**WHAT THE EXERCISE ASKS:** Reproduce exactly the lines that run from the start of the records below to the line with "Given: Select the 片島 checkbox", inclusive.

[Stored data]
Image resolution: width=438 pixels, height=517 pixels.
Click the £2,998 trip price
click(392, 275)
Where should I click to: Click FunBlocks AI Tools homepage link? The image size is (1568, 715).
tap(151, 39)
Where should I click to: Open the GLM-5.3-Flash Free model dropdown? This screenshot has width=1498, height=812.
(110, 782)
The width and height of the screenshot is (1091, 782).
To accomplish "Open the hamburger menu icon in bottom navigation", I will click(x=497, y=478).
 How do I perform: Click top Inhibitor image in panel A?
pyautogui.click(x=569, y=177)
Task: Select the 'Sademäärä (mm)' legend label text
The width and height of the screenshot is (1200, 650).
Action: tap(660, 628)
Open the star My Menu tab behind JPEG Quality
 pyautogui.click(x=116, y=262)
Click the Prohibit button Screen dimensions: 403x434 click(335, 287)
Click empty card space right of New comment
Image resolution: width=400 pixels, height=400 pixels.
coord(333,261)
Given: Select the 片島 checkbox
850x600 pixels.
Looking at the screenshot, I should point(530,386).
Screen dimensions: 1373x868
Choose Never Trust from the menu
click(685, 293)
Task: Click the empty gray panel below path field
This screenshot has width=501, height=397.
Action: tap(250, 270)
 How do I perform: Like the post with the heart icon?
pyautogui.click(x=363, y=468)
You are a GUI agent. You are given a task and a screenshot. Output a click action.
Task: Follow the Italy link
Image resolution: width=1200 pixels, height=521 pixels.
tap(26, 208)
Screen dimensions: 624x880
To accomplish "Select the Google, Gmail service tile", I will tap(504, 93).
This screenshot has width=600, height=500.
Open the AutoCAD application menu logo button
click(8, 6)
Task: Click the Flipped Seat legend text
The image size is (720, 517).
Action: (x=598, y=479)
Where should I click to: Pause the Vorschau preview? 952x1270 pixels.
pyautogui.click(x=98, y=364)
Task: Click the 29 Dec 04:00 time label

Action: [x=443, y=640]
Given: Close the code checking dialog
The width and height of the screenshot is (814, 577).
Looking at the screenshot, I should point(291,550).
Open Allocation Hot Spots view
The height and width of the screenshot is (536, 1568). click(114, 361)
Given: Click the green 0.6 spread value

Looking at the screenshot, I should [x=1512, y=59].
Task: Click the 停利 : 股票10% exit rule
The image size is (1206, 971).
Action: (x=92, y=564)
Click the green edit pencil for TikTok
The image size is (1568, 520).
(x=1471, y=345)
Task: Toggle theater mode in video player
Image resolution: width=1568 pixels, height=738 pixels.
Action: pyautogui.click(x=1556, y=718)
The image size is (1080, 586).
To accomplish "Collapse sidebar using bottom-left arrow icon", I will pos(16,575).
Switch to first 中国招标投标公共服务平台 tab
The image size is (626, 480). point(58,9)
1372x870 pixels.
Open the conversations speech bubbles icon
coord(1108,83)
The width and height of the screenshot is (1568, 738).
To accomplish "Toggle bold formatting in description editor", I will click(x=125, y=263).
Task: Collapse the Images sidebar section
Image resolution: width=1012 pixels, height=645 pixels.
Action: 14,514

**WRITTEN ANSWER:**
Image resolution: width=438 pixels, height=517 pixels.
Click the £2,998 trip price
click(392, 275)
Where should I click to: Click FunBlocks AI Tools homepage link? The image size is (1568, 715).
tap(151, 39)
Where should I click to: Open the GLM-5.3-Flash Free model dropdown? This screenshot has width=1498, height=812.
(110, 782)
The width and height of the screenshot is (1091, 782).
To accomplish "Open the hamburger menu icon in bottom navigation", I will click(x=497, y=478).
 How do I perform: Click top Inhibitor image in panel A?
pyautogui.click(x=569, y=177)
Task: Select the 'Sademäärä (mm)' legend label text
The width and height of the screenshot is (1200, 650).
Action: tap(660, 628)
Open the star My Menu tab behind JPEG Quality
 pyautogui.click(x=116, y=262)
Click the Prohibit button Screen dimensions: 403x434 click(335, 287)
Click empty card space right of New comment
Image resolution: width=400 pixels, height=400 pixels.
coord(333,261)
Given: Select the 片島 checkbox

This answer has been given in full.